The basic building blocks used by Internet Explorer are an s between cells and sn between rows. Using
in empty cells (required for cells to display correctly in certain browsers, such as this one!) inserts a single s as cell data.
If you compare the patterns above to those from the Opera browser (use the patterns in the first two tests to break down the patterns), you'll find that with the exception of the final three tests for Group 1 and Group 2, the patterns are actually all the same. The only difference with the last three tests in Group 1 and Group 2 is that Internet Explorer's patterns each have an extra sn on the end (aka row divider).
The effect the <p>
tag has on cells is to add a single n after the contents of the cell, whether the cell is completely empty or not.
Spacing out the HTML has the effect of adding a single s after existing cell contents for cells that are not completely empty. It even does this for cells using the <p>
tag if enough spacing is added!
Conclusion
The only way to draw a conclusion as to how well these test cases are handled, is to see how easy it is to build a parsing algorithm which can convert all of these patterns into a simple format from which the data can then be easily extracted. Let's make a few rules first though:
- Our algorithm will not be told how many columns or rows it has been provided with (you couldn't expect a user to have to provide this info).
- Any number of cells in the table could be using the
<p>
tag, and any number of "empty" cells in the table could be using
. - Any part of the HTML of the table could be spaced out and therefore introduce additional spaces into the patterns.
- One single algorithm must cover everything.
Processing of all Group 1 patterns is possible with the following steps:
- sn => [newrow]
- s => [newcell]
However, it is impossible to process any of the patterns from the other groups, nor even Group 1 patterns if spaces are inserted due to spacing in the HTML.
If Microsoft swapped the basic building blocks used in Groups 1 and 2 to those used by Opera and Firefox (n and t), it would be completely possible to process all Group 1 and Group 2 patterns.

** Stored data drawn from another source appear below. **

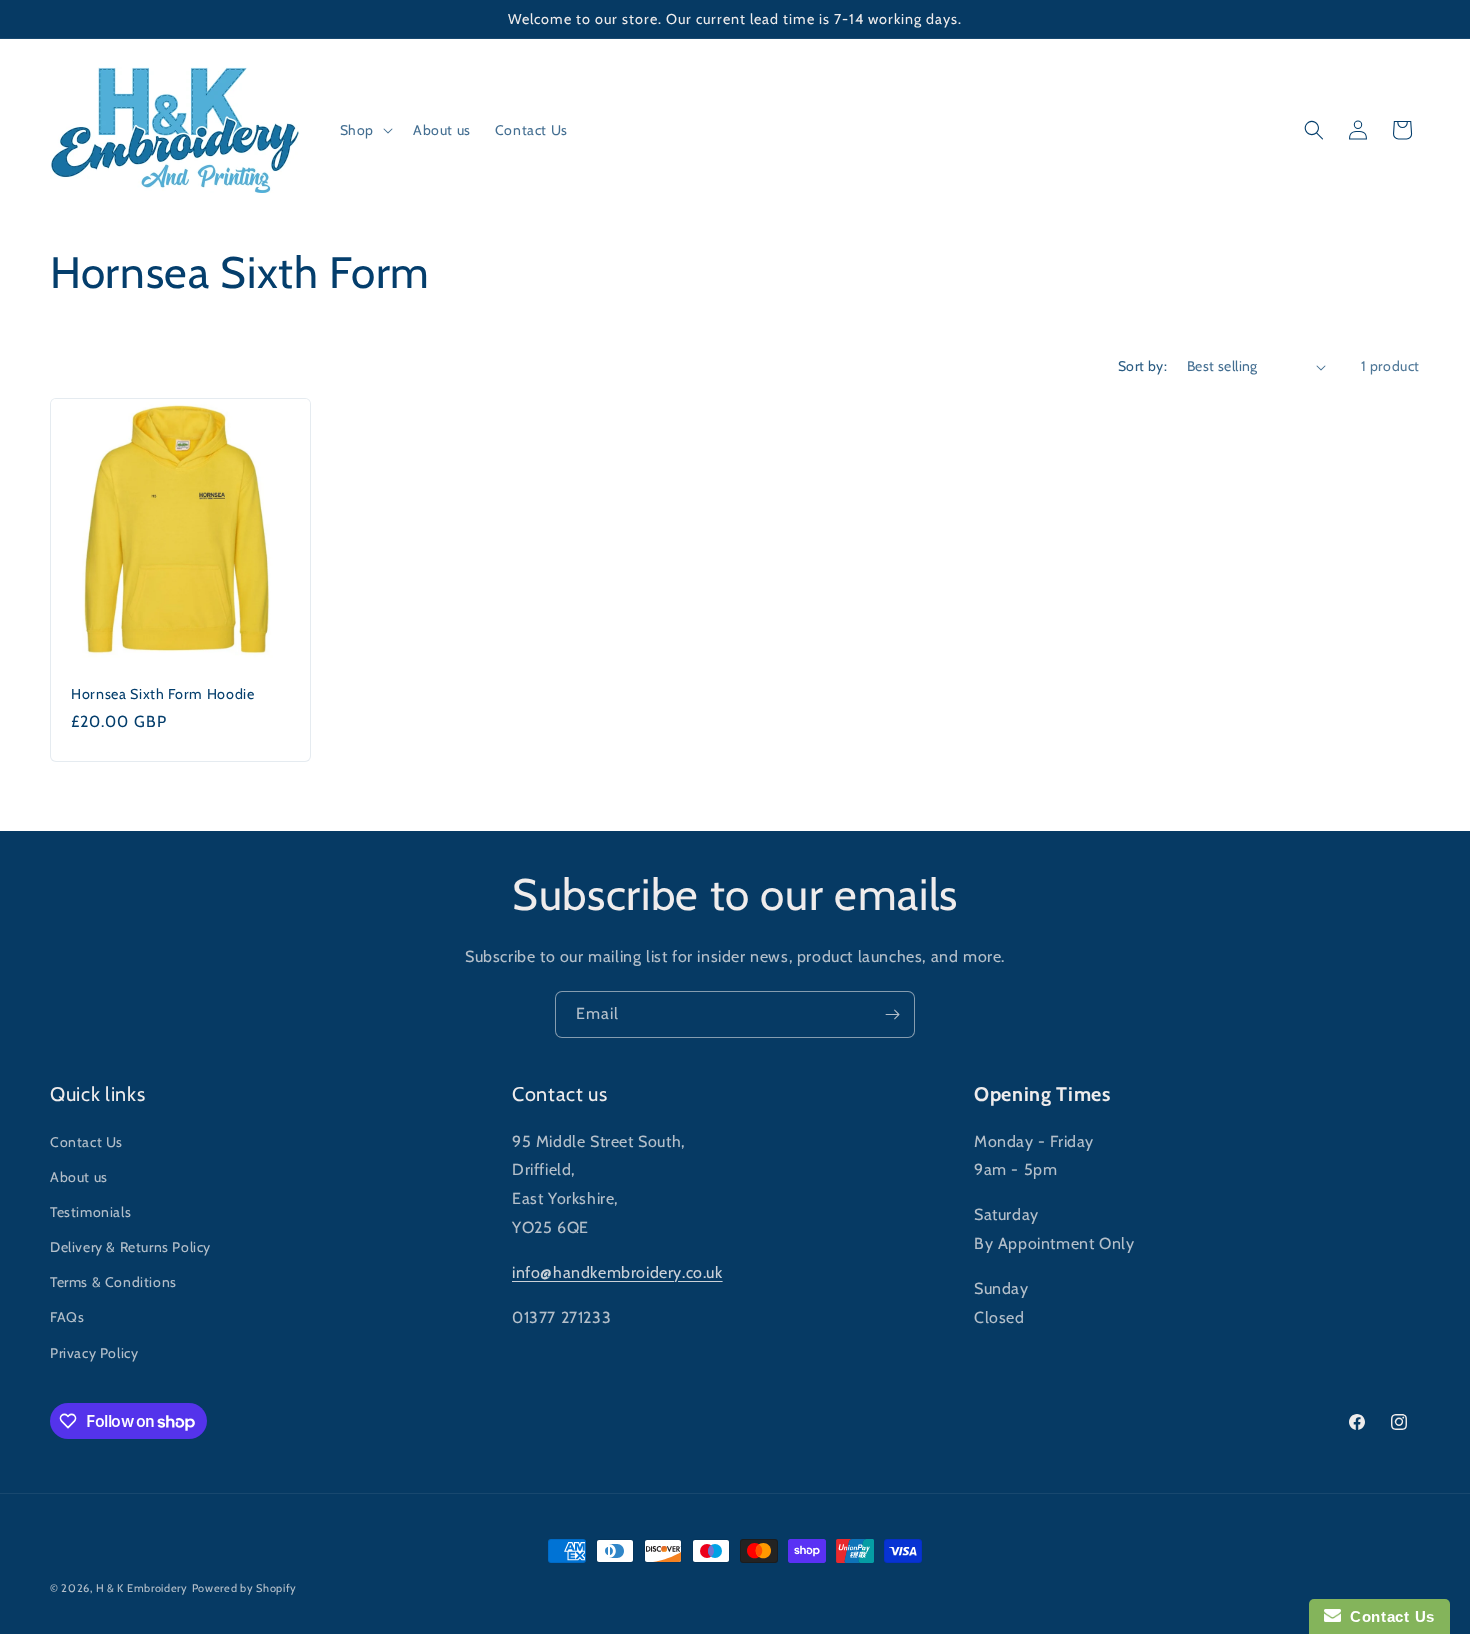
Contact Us (86, 1142)
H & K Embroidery (142, 1588)
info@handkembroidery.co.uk (617, 1272)
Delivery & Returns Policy (130, 1247)
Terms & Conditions (113, 1282)
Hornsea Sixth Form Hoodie (163, 694)
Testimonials (90, 1212)
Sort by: (1142, 366)
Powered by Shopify (245, 1588)
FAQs (67, 1317)
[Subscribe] (892, 1014)
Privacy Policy (94, 1353)
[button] (364, 130)
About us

Group 3 and Group 4 patterns would still be a problem though as I'm having problems with those in Opera and Firefox too.
Ultimately, not a good result Microsoft! The majority of patterns are impossible to process! Although to be fair, if the basic building blocks were changed as I mentioned above, you'd be on par with Opera, which has given me the best results in this study!